Assuming, however, that the challenges regarding accessibility and financial return could be overcome, determinations would have to be made whether jurisdiction and ownership of the water would follow domestic law, international water law, or the Law of the Sea.  Aquifers lying under the territorial sea of one nation would doubtless be governed by its domestic laws, but questions would arise for transboundary aquifers. If international water law principles were to guide ownership and use, a further determination would have to be made about which guidelines to follow.  The Convention on the Law of the Non-navigational Uses of International Watercourses (the Watercourses Convention) needs ratification by two more states to enter into force, but by its terms the Watercourses Convention only applies to aquifers with a link to a surface water system.  Since they are fossil aquifers, the seabed aquifers lack such a link to any surface water system.  The 2008 UN Draft Articles on the Law of Transboundary Aquifers (the “Draft Aquifer Articles”) include fossil aquifers within their scope, granting nations full sovereignty to aquifer formations and the water therein that lie under their borders (Art. 3).  However, the Draft Aquifer Articles have thus far received scant attention, and, in the Case Concerning the Gab?íkovo-Nagymaros Project, the International Court of Justice rejected the notion of absolute sovereignty over transboundary waters.  If the treaty void for transboundary aquifers were to be filled by adopting customary laws that have developed for transboundary surface waters, then nations sharing transboundary seabed aquifers may be expected to abide by such customary law principles as equitable and reasonable use, prevention of significant harm and exchange of information.

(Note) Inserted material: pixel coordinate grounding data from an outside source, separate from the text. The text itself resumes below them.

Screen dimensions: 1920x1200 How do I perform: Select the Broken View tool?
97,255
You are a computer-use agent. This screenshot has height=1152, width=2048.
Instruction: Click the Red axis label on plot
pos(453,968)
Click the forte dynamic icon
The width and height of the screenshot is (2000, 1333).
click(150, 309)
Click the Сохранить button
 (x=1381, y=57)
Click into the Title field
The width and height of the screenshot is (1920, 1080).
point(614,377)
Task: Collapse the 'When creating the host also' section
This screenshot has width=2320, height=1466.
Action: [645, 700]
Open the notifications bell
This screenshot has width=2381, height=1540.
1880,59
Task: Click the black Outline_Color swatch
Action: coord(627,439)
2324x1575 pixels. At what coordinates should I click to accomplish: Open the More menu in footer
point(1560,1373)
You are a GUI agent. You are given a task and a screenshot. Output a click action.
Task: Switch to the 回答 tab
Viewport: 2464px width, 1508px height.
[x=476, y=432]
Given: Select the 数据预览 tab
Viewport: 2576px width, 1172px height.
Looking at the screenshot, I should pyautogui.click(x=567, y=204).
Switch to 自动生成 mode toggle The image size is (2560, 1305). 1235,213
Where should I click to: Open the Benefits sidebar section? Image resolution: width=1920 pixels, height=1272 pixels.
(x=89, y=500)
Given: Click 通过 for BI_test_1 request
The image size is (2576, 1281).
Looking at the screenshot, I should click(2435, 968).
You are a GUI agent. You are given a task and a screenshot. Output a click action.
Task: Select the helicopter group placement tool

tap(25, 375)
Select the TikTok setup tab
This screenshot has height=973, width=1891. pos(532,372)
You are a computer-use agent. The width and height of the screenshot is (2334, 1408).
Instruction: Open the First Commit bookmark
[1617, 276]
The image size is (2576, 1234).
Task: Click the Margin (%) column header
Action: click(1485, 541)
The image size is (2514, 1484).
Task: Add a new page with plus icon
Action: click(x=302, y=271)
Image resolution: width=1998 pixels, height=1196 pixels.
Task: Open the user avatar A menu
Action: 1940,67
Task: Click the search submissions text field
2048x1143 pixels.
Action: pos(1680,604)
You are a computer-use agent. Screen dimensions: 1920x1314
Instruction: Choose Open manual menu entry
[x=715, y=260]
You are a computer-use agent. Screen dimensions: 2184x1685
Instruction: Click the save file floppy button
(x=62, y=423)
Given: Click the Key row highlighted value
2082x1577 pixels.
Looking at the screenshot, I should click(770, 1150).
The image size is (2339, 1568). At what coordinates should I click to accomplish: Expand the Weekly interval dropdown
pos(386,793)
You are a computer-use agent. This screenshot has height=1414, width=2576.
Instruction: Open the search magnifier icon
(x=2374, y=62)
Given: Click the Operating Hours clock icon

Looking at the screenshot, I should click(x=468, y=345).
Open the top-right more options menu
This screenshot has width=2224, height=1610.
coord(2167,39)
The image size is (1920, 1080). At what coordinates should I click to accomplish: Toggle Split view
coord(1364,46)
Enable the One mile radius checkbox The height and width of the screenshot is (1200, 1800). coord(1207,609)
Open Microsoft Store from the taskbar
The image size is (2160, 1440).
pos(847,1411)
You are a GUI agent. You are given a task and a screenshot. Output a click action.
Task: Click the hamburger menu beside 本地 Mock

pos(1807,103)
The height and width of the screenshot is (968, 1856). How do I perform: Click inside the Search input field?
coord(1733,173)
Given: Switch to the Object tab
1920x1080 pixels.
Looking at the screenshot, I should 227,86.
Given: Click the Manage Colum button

Alternatively, one could argue that the UN Convention on the Law of Sea (UNCLOS), which has entered into force, should serve as the prevailing set of guidelines.  In that case, a preliminary determination would have to be made as to whether water should be treated as a non-living resource such as minerals, oil and gas.  Under UNCLOS, non-living resources located within the 200-mile exclusive economic zone (EEZ) of a nation belong to that nation.  Oil and gas extraction follows the law of capture, which can result in windfall for nations with access to technology and financial resources.  An argument could be made that fresh, or even brackish, water should not be treated as a non-living resource, since water is the most vital of resources, necessary to support terrestrial life.  Indeed, the scope of the Draft Aquifers Articles initially included oil and gas along with water, but water was deemed too important to be treated in the same way as other extractive resources (see C. Yamada, Fourth report on shared natural resources: transboundary groundwaters (2007)).

The day may come when technology, financing and need will all converge to make extraction of the water in the seabed aquifers practical and even necessary.  Prior to that day, fundamental questions on legal regimes and treatment of vital resources will have to be raised and answered.